LAS VEGAS – Verizon plans to expand its 50Mbps FiOS Internet service to cover all 10 million homes and businesses that are currently within its FiOS network footprint.
During his keynote address at NXTComm08 in Las Vegas today, Verizon COO Denny Strigl said that all homes and businesses in Verizon’s 16-state FiOS footprint will have the option of subscribing to Verizon’s 50Mbps FiOS service starting next week. The service, which is currently the fastest of all Verizon FiOS service options, allows peak download speeds of 50Mbps and peak upload speeds of 20Mbps.
Recently, Verizon has begun tailoring its FiOS technology more toward enterprise users, and is currently testing out an installation in a four-story office building in Annapolis Junction, Md., that the company says will be ready to be occupied in September. Currently known as the Converged Fiber-to-the-Desktop service, Verizon’s future enterprise offering will be based on the same Fiber-To-The-Premises (FTTP) technology as its current consumer offerings.

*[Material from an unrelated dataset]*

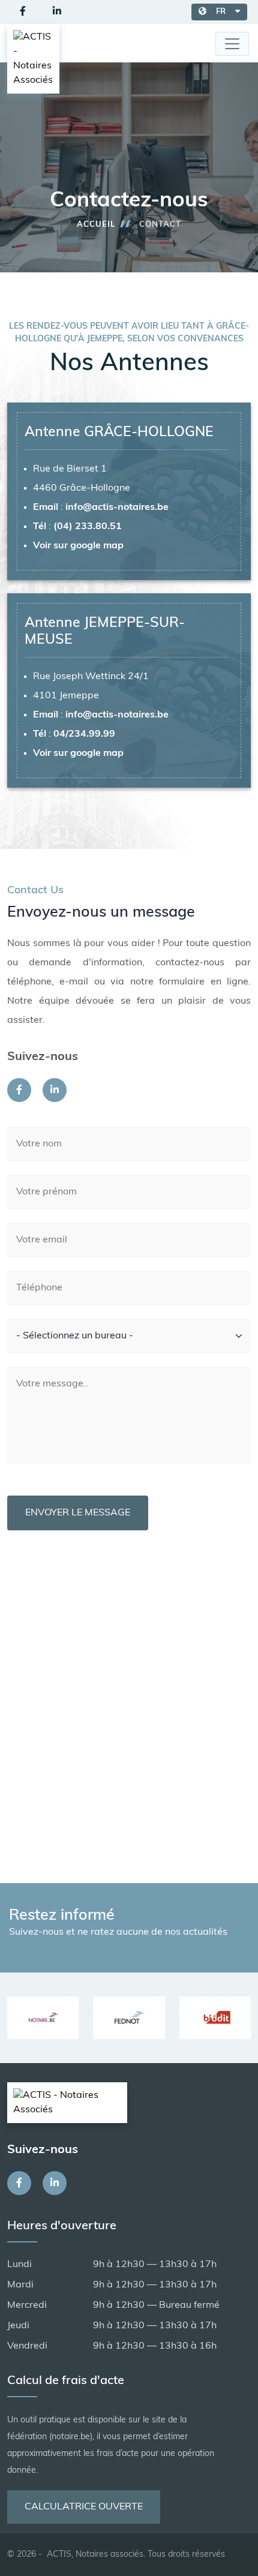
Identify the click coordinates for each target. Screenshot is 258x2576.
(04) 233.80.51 (87, 527)
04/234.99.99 (84, 734)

Verizon today offers its FiOS fiber-optic voice, data and video services to roughly 10 million homes and businesses by 16 different states, and the company projects that its FiOS footprint will reach more than 18 million homes and businesses by 2010. The upgraded 50Mbps FiOS service will replace its existing 30Mbps offerings in parts of California, Delaware, Indiana, Maryland, Oregon, Pennsylvania, South Carolina, Texas, Virginia and Washington. FiOS customers in Connecticut, Florida, Massachusetts, New Jersey, New York and Rhode Island already have access to the 50Mbps option.
Looking toward the future, Strigl told the NXTComm audience that Verizon plans on adding 3 million new households and businesses to its FiOS footprint per year. He also said that Verizon had been running trials for FiOS technology that would offer peak download speeds of 100Mbps. While Strigl wouldn't commit to a firm timeline for upgrading FiOS to 100Mbps, he said he expects it to “come to us in not too distant future.”
Verizon offers its 50Mbps FiOS service for $89.95 per month in New York and Virginia, and for $139.95 per month with an annual service plan everywhere else. Currently, Verizon has an estimated 1.8 million FiOS Internet subscribers and 1.2 million FiOS TV subscribers.